Content starts
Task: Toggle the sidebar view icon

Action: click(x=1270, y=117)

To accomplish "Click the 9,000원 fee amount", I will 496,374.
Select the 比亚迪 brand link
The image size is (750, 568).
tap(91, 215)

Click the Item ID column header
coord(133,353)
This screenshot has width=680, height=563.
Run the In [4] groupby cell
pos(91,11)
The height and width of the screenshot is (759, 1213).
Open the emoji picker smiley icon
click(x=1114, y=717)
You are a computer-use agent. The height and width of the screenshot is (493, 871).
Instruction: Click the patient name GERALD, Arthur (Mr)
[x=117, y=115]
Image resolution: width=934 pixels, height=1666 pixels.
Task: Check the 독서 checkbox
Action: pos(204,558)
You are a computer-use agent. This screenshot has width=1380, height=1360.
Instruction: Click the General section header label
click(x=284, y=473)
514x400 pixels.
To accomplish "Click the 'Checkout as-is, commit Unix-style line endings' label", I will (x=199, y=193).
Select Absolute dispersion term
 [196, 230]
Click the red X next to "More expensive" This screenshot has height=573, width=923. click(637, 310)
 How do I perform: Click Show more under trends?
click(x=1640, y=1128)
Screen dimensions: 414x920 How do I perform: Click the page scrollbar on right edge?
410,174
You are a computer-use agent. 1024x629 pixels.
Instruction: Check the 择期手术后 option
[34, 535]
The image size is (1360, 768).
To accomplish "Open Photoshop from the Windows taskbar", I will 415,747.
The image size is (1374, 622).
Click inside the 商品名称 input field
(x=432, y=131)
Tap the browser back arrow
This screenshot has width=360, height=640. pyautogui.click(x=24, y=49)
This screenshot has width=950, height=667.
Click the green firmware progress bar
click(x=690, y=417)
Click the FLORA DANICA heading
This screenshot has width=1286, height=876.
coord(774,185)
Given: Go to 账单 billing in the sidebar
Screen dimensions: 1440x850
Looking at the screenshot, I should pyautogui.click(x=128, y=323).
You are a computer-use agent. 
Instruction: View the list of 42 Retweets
Content ends
### TO DO
If a line in the data above contains "will", return that line.

### OUTPUT FOR THIS EXERCISE
To accomplish "Click the 9,000원 fee amount", I will 496,374.
To accomplish "Click the 'Checkout as-is, commit Unix-style line endings' label", I will (x=199, y=193).
To accomplish "Open Photoshop from the Windows taskbar", I will 415,747.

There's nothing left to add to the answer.